Continuing MS disease
This leads me into the topic of how to handle patients with continuing MS disease. Although we have a lot more alternative disease modifying therapy (DMT) today, it is still very possible that at some point you are going to feel like you’ve used up all your options.
What should you use to determine when treatment should be added or changed? Do you rely on the MRI? The patient? Both? The Bermel study can provide some guidance for those being treated with IFNB-but what if they are receiving other DMT? How often should the MRI be done? When do you decide that they have tried a DMT adequately to determine its effectiveness?
Although there are no hard and fast rules, suggestions were presented by the speakers.

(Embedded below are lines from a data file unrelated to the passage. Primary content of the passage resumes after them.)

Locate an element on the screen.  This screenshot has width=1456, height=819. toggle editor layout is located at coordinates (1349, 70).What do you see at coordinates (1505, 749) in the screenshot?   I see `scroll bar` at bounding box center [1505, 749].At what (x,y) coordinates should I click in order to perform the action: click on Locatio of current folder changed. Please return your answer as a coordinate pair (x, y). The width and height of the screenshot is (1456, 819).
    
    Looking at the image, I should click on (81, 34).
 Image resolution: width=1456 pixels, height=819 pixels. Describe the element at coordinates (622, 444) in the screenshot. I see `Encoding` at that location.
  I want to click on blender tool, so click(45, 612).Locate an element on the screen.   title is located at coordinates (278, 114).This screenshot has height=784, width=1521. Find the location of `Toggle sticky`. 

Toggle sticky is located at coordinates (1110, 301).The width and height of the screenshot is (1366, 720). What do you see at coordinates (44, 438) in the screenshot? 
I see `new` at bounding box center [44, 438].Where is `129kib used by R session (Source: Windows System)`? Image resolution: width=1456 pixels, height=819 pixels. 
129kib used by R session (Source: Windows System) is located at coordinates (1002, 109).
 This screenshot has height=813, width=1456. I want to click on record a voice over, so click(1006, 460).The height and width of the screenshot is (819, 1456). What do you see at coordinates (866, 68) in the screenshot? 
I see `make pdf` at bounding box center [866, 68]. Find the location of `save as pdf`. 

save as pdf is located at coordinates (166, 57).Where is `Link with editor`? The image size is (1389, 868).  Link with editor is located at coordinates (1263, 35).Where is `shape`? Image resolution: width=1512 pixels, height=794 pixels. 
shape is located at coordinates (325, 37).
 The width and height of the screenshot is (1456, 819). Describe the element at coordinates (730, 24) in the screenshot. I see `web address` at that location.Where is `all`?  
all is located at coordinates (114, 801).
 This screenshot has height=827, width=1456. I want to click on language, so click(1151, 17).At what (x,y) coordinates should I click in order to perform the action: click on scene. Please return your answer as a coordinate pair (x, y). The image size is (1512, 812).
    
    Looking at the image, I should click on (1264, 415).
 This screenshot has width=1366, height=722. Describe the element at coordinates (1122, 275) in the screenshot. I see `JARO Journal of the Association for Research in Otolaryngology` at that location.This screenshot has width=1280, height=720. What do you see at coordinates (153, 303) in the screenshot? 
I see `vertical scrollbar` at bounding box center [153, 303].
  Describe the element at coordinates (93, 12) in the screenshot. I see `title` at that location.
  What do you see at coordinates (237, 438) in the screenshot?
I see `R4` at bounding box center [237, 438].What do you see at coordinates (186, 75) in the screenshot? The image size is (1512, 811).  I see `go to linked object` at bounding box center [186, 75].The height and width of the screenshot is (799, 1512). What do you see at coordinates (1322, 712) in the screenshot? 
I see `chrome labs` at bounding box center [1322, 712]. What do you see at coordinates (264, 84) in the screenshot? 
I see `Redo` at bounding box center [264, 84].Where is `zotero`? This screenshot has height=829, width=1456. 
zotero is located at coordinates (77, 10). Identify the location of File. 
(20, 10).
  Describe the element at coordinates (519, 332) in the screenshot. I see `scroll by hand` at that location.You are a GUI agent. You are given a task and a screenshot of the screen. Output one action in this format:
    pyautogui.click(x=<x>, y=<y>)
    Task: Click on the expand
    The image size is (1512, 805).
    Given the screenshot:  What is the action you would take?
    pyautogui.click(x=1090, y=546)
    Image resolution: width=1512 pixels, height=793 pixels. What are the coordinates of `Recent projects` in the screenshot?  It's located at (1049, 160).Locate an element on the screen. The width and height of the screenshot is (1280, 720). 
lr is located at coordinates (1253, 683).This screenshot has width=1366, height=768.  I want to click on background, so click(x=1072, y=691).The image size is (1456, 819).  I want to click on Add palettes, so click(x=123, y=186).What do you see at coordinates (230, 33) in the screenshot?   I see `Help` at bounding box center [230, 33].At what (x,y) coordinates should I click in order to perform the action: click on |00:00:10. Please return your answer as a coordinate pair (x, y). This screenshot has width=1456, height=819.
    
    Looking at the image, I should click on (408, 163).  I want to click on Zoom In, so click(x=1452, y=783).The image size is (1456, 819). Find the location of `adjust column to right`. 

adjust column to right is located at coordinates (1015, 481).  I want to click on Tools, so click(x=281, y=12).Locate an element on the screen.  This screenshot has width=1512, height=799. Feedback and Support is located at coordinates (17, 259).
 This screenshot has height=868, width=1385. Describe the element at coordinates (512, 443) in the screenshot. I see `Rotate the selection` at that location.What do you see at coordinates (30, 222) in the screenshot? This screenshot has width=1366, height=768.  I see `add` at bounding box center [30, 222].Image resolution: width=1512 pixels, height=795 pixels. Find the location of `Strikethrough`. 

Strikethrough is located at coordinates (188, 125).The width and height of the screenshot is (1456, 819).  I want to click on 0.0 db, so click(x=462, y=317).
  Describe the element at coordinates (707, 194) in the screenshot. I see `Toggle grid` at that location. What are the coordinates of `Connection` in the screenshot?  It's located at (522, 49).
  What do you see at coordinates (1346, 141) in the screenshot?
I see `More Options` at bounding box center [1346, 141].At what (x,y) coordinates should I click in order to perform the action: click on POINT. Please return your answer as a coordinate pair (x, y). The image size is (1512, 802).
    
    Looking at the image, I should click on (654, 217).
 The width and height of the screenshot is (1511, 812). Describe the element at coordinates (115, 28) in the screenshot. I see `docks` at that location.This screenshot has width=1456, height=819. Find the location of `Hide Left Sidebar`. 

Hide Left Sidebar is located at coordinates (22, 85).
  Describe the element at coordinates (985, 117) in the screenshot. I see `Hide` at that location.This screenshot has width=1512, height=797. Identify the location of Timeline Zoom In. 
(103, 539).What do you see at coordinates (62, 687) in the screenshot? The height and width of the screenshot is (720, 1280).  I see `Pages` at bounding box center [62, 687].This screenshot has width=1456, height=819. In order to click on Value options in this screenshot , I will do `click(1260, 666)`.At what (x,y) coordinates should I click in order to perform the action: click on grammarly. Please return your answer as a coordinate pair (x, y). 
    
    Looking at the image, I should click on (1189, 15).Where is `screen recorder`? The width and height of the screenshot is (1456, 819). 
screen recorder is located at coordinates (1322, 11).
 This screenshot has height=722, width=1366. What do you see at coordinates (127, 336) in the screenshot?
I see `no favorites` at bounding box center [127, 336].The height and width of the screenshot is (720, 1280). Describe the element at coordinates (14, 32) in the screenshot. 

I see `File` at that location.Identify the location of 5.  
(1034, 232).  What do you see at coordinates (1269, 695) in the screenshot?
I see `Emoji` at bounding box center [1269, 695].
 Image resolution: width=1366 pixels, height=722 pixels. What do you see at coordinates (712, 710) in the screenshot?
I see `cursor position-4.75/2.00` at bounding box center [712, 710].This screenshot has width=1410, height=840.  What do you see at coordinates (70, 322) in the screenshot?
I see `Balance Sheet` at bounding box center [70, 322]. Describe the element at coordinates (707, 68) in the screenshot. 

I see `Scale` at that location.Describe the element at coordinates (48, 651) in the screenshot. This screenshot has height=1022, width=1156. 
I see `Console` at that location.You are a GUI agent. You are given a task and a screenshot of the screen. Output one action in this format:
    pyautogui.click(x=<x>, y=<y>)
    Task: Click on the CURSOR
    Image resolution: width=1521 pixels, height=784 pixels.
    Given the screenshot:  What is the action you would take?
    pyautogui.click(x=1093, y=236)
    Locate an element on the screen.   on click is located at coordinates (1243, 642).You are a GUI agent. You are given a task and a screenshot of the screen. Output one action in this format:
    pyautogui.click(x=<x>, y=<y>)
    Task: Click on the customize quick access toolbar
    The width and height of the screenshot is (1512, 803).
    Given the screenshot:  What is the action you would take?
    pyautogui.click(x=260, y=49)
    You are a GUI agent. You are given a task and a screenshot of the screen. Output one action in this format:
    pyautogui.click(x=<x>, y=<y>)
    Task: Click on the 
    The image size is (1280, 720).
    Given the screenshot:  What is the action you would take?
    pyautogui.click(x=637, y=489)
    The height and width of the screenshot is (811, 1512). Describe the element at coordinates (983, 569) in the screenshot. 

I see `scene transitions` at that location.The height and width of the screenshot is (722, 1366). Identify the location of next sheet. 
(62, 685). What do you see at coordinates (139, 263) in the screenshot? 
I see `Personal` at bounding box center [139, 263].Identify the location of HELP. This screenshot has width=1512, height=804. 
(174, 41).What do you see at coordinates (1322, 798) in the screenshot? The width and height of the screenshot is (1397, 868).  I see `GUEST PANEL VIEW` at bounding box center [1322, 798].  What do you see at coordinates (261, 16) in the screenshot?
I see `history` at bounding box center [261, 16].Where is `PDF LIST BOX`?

Dr Naismith, presented a scale that he has been working on that looks at a combination of demographics, disease characteristics, and imaging results to “rate” a patient’s disease severity as mild, moderate, or severe. He also divided DMT into 2 groups-“standard” or “enhanced”-based on their efficacy. The enhanced efficacy medications included natalizumab, fingolimod, and alemtuzumab. He presented 3 sample cases and rated them. An example of a severe case was that of a young African American man with active clinical disease, poor recovery from his prior symptoms, and active lesions on MRI. He would be a candidate for the enhanced-therapy group of DMT.
Although Dr Naismith still needs to confirm his scale, it provides a framework for looking at the disease and DMT therapy. He also presented Dr Freedman’s2013 updated scale of “treatment optimization recommendations”3 model as another way to think about when should we change therapy in the MS patients.
Monitoring MS patients
Naismith and Bermel concluded by discussing how to monitor MS patients. The decision to change therapy should be influenced by several factors (as noted above): following a standard protocol of monitoring was recommended. After a DMT is started, a 3 month follow-up visit to review patient’s tolerance and initial response was suggested.
Obtaining a “re-baseline” MRI at 6 months was proposed-earlier if needed, or later if disease is milder or if the patient is taking a DMT that takes longer to be fully effective, such as glatiramer acetate. At 6 months, you would have a good idea of the effectiveness of most DMTs on individual patients. Surveillance MRI studies were recommended once a year for the first 2 to 4 years until you have a sense of the patient’s overall disease activity, at which time you would begin to extend the timing between studies if the patient is stable or you would change therapy and begin this process again.
1. Prosperini L, Gallo V, Petsas N, et al. One-year MRI scan predicts clinical response to interferon beta in multiple sclerosis.Eur J Neurol.2009;16:1202-1209.
2. Bermel RA, You X, Foulds P, et al. Predictors of long-term outcome in multiple sclerosis patients treated with interferon beta. Ann Neurol. 2013;73:95-103.
3. Freedman MS, Selchen D, Arnold DL, et al. Treatment optimization in MS: Canadian MS Working Group updated recommendations. Can J Neurol Sci. 2013;40:307-323.